La Danseuse aux pieds nus

Qu’est-ce qu’un esprit libre, au tournant des XIXe et XXe siècles ? Et, surtout, qu’est-ce qu’un esprit libre au féminin, et comment trouve-t-il à s’exprimer ? À une époque charnière où les élans se libèrent, où tant de passions politiques s’exacerbent partout en Occident, le monde de l’art, sous toutes ses formes, offre à la fois un terrain d’expression et un mode de vie aux personnalités fortes et indépendantes. Une issue, à défaut un exutoire. C’est, en résumant un peu, l’histoire des avant-gardes européennes à cette époque.

Mais même dans un tel contexte, l’extraordinaire niveau de notoriété d’Isadora Duncan durant les débuts de ce XXe siècle naissant laisse songeur.
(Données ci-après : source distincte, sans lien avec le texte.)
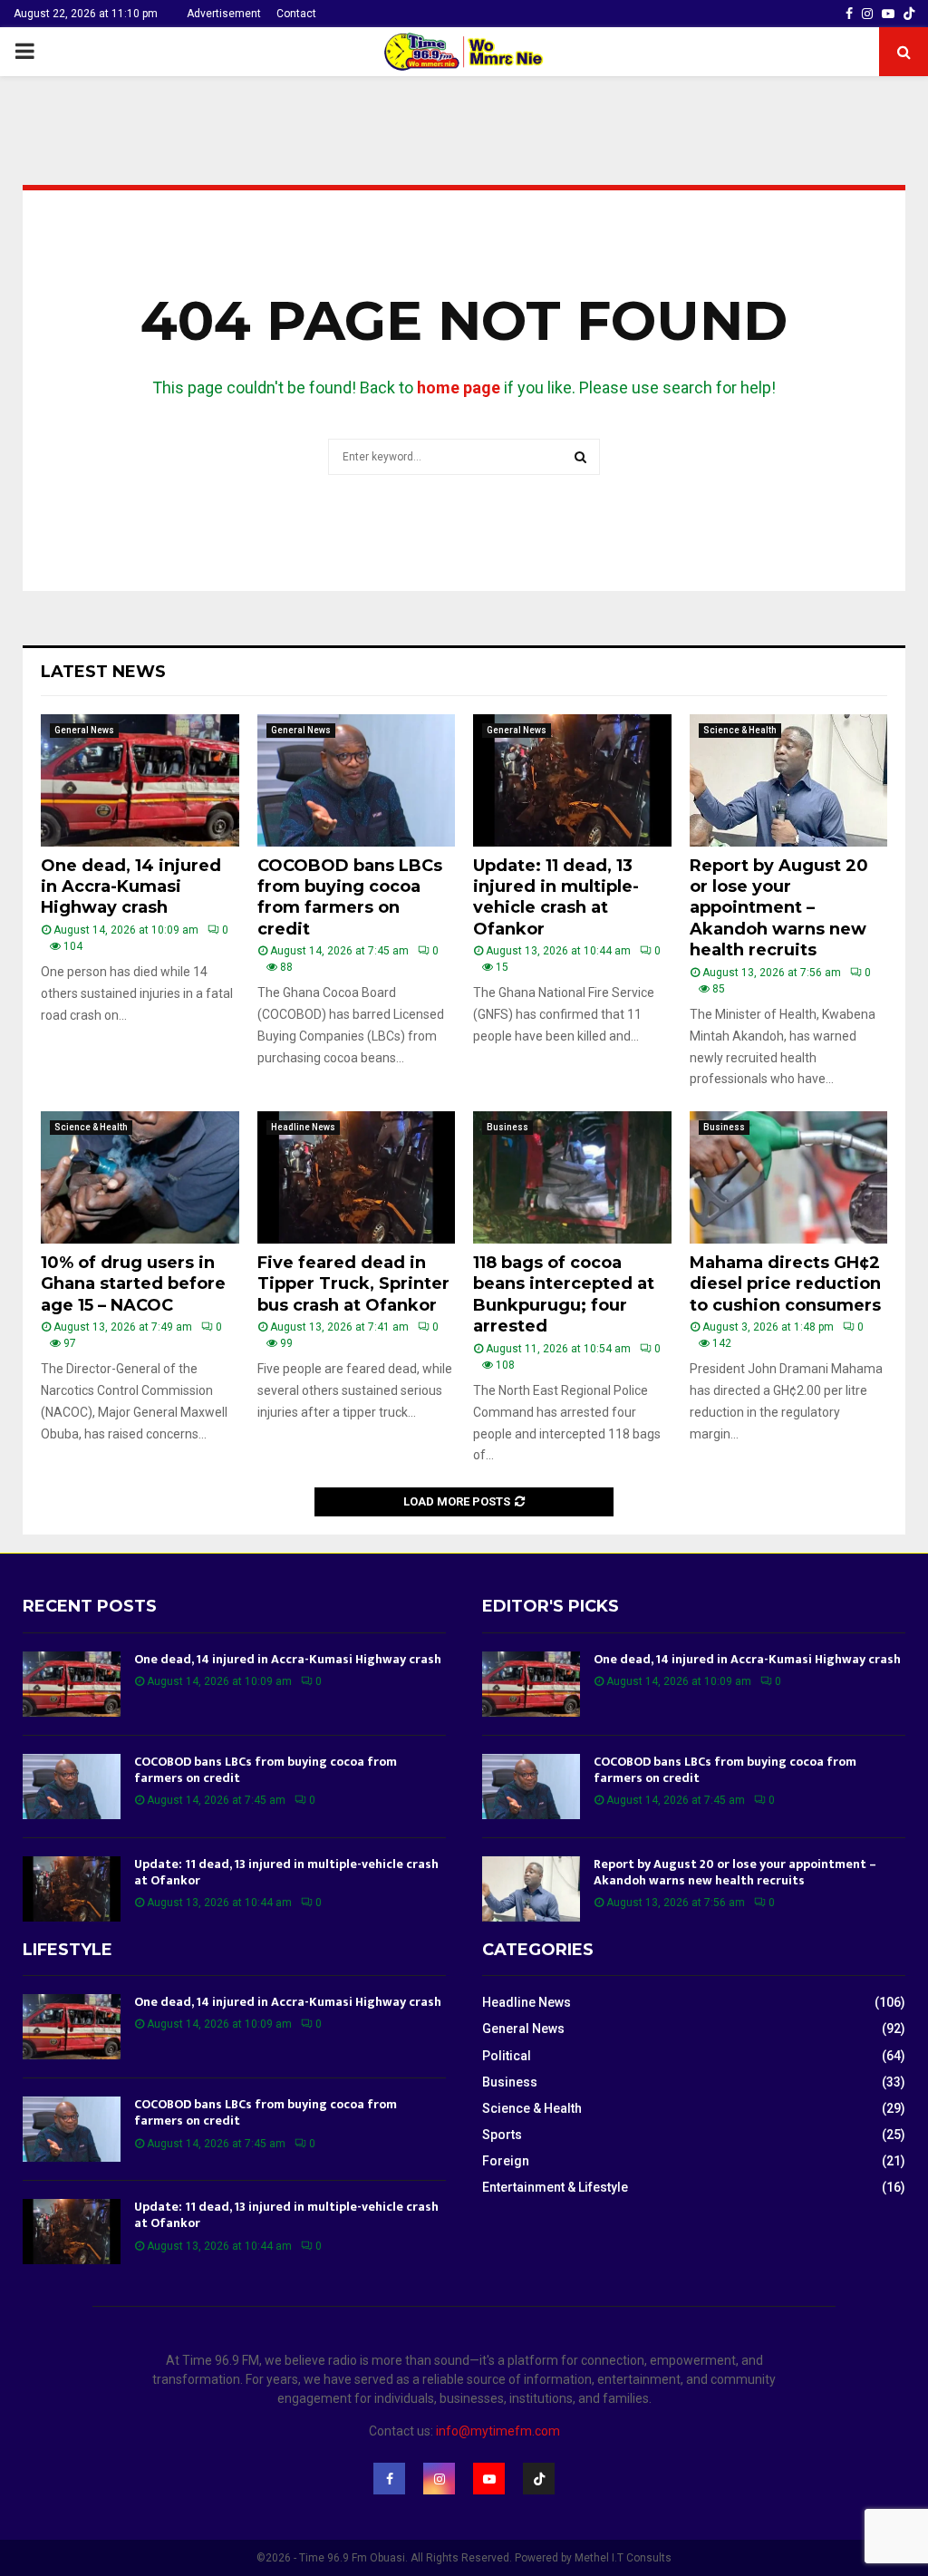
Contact (296, 13)
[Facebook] (389, 2478)
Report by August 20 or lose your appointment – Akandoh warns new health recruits (779, 908)
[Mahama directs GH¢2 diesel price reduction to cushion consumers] (789, 1177)
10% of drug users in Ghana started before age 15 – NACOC (133, 1284)
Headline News (303, 1127)
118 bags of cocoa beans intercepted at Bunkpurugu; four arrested (563, 1294)
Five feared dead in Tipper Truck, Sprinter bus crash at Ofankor (353, 1284)
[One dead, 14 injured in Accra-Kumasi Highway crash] (140, 780)
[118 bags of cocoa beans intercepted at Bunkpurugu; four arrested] (572, 1177)
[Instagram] (439, 2478)
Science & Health (740, 730)
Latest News (103, 672)
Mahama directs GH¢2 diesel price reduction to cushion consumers (785, 1284)
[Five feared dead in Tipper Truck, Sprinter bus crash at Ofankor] (356, 1177)
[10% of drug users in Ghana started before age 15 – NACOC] (140, 1177)
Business (507, 1127)
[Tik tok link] (909, 13)
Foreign (505, 2161)
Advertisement (224, 13)
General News (84, 730)
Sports (502, 2134)
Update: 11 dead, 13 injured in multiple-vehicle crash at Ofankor (556, 897)
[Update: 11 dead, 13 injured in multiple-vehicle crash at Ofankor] (572, 780)
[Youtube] (489, 2478)
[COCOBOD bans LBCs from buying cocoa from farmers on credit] (356, 780)
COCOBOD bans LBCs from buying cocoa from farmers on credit (349, 897)
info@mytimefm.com (498, 2431)
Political (506, 2055)
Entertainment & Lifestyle (555, 2187)
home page (458, 387)
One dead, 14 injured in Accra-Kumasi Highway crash (131, 887)
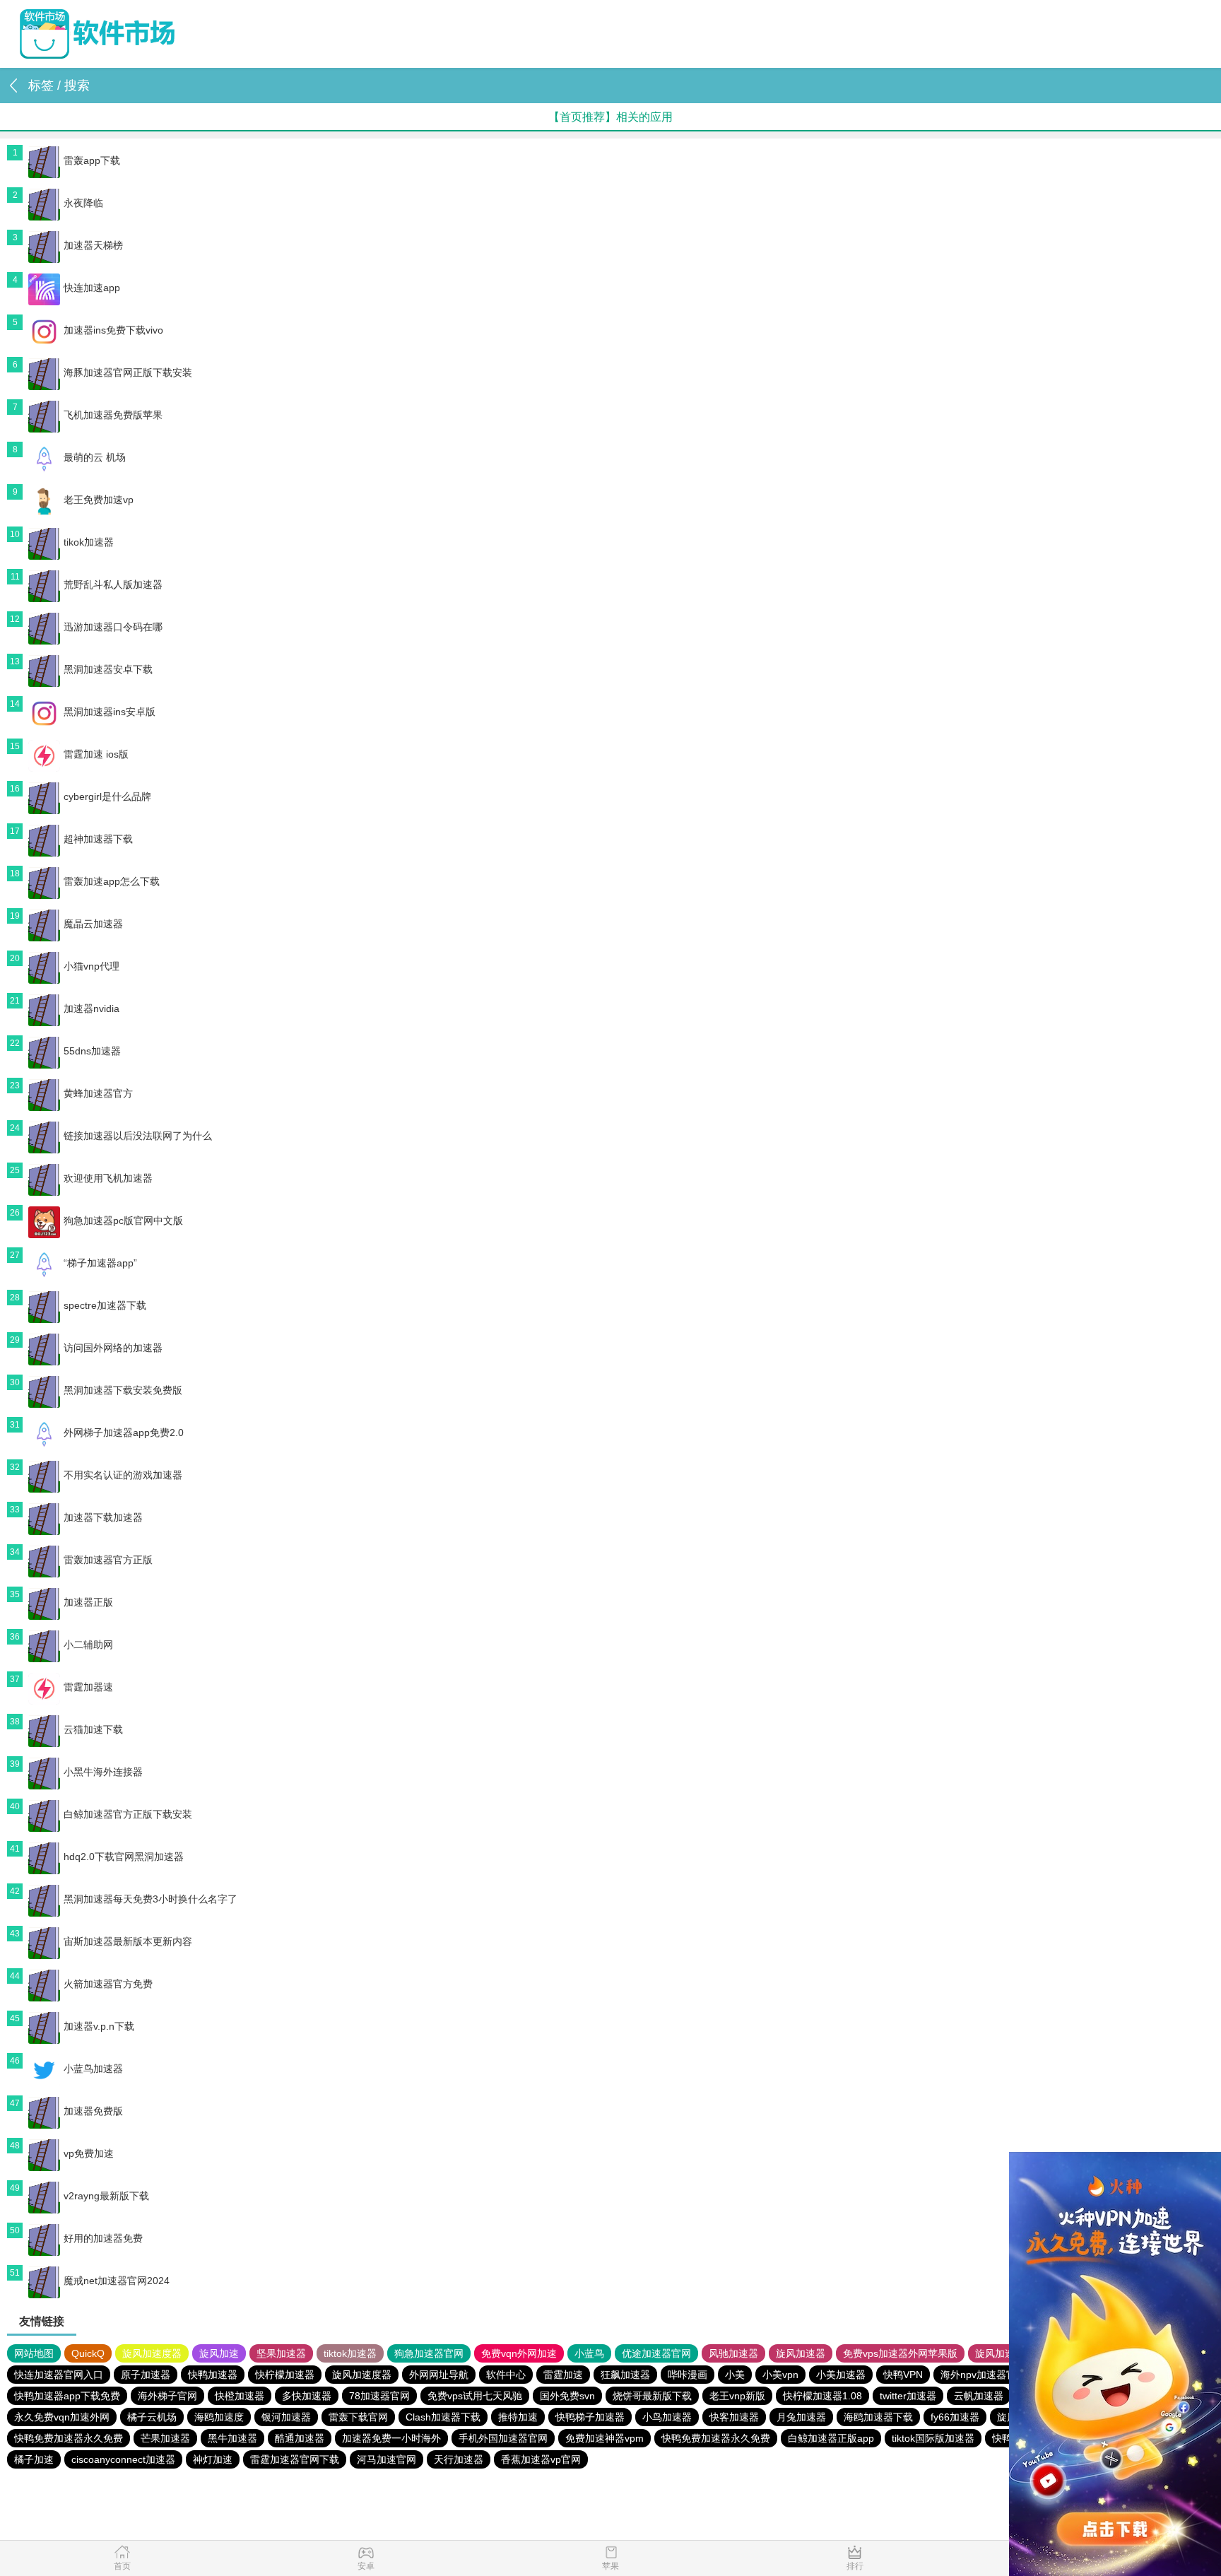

Une danseuse, une saltimbanque, avec tout ce que cette notion a pu véhiculer alors de condescendance, de sous-entendus, de mépris… Fallait-il que cette femme ait été d’une trempe d’exception.

Cerner cette trempe-là, l’approcher au plus près – le comment plutôt que le pourquoi – est le cœur du projet développé par Julie Birmant (le scénario) et Clément Oubrerie (le dessin) avec Isadora (auquel fait écho un autre album des mêmes auteurs paru il y a un peu moins de deux ans, Il était une fois dans l’est, et qu’ils qualifient, en l’espèce, de « face nord » du présent ouvrage). Le parti-pris narratif intéressant, ici, est justement de ne pas avoir mis en avant l’art de Duncan – sa danse. Exception faite de quelques rares images, on ne la voit pratiquement pas danser. Ce qui permet aux auteurs de se concentrer sur l’essentiel : une façon d’être, un état d’esprit – une liberté incarnée. Incarnée dans un corps, bien sûr, mais plus encore dans un tempérament, une volonté.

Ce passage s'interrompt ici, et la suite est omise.